#### [Saved data entries]

╔══

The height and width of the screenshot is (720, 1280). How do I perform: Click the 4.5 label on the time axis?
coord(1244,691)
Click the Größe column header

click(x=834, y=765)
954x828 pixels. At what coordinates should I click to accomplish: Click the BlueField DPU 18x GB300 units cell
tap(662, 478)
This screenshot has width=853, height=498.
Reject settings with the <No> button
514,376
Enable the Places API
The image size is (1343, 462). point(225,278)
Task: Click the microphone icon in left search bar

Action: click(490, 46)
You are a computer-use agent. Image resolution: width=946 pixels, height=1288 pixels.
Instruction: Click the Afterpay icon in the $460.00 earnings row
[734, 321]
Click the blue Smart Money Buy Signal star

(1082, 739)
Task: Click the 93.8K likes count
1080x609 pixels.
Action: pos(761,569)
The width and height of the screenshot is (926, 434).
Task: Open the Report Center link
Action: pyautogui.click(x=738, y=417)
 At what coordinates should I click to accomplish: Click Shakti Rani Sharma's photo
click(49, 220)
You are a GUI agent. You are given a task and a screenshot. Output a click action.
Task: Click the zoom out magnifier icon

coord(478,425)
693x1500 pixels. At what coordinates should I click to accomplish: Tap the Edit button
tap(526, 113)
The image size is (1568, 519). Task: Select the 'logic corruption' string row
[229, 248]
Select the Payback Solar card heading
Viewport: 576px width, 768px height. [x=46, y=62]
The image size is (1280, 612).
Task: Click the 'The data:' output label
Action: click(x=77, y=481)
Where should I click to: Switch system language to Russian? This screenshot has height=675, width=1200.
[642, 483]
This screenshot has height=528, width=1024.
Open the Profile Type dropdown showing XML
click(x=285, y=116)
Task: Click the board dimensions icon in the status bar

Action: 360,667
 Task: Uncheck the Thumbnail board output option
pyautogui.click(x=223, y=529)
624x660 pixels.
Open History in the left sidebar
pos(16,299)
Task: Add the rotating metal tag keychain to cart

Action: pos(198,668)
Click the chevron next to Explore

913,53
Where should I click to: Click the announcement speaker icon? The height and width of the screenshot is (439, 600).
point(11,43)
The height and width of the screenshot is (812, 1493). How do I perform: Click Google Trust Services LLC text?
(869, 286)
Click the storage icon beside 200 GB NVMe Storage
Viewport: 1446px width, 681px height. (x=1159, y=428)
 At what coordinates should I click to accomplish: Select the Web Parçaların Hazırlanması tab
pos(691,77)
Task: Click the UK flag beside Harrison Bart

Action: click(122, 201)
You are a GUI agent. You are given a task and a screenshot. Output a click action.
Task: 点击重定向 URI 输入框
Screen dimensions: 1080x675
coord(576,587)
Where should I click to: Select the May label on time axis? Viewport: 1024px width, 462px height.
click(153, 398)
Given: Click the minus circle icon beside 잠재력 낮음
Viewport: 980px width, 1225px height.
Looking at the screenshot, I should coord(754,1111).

╚══

#### [Activity]
Word for word, copy out the records.

#### [Answer to this exercise]
The height and width of the screenshot is (720, 1280). How do I perform: Click the 4.5 label on the time axis?
coord(1244,691)
Click the Größe column header

click(x=834, y=765)
954x828 pixels. At what coordinates should I click to accomplish: Click the BlueField DPU 18x GB300 units cell
tap(662, 478)
This screenshot has width=853, height=498.
Reject settings with the <No> button
514,376
Enable the Places API
The image size is (1343, 462). point(225,278)
Task: Click the microphone icon in left search bar

Action: click(490, 46)
You are a computer-use agent. Image resolution: width=946 pixels, height=1288 pixels.
Instruction: Click the Afterpay icon in the $460.00 earnings row
[734, 321]
Click the blue Smart Money Buy Signal star

(1082, 739)
Task: Click the 93.8K likes count
1080x609 pixels.
Action: pos(761,569)
The width and height of the screenshot is (926, 434).
Task: Open the Report Center link
Action: pyautogui.click(x=738, y=417)
 At what coordinates should I click to accomplish: Click Shakti Rani Sharma's photo
click(49, 220)
You are a GUI agent. You are given a task and a screenshot. Output a click action.
Task: Click the zoom out magnifier icon

coord(478,425)
693x1500 pixels. At what coordinates should I click to accomplish: Tap the Edit button
tap(526, 113)
The image size is (1568, 519). Task: Select the 'logic corruption' string row
[229, 248]
Select the Payback Solar card heading
Viewport: 576px width, 768px height. [x=46, y=62]
The image size is (1280, 612).
Task: Click the 'The data:' output label
Action: click(x=77, y=481)
Where should I click to: Switch system language to Russian? This screenshot has height=675, width=1200.
[642, 483]
This screenshot has height=528, width=1024.
Open the Profile Type dropdown showing XML
click(x=285, y=116)
Task: Click the board dimensions icon in the status bar

Action: 360,667
 Task: Uncheck the Thumbnail board output option
pyautogui.click(x=223, y=529)
624x660 pixels.
Open History in the left sidebar
pos(16,299)
Task: Add the rotating metal tag keychain to cart

Action: pos(198,668)
Click the chevron next to Explore

913,53
Where should I click to: Click the announcement speaker icon? The height and width of the screenshot is (439, 600).
point(11,43)
The height and width of the screenshot is (812, 1493). How do I perform: Click Google Trust Services LLC text?
(869, 286)
Click the storage icon beside 200 GB NVMe Storage
Viewport: 1446px width, 681px height. (x=1159, y=428)
 At what coordinates should I click to accomplish: Select the Web Parçaların Hazırlanması tab
pos(691,77)
Task: Click the UK flag beside Harrison Bart

Action: click(122, 201)
You are a GUI agent. You are given a task and a screenshot. Output a click action.
Task: 点击重定向 URI 输入框
Screen dimensions: 1080x675
coord(576,587)
Where should I click to: Select the May label on time axis? Viewport: 1024px width, 462px height.
click(153, 398)
Given: Click the minus circle icon beside 잠재력 낮음
Viewport: 980px width, 1225px height.
Looking at the screenshot, I should coord(754,1111).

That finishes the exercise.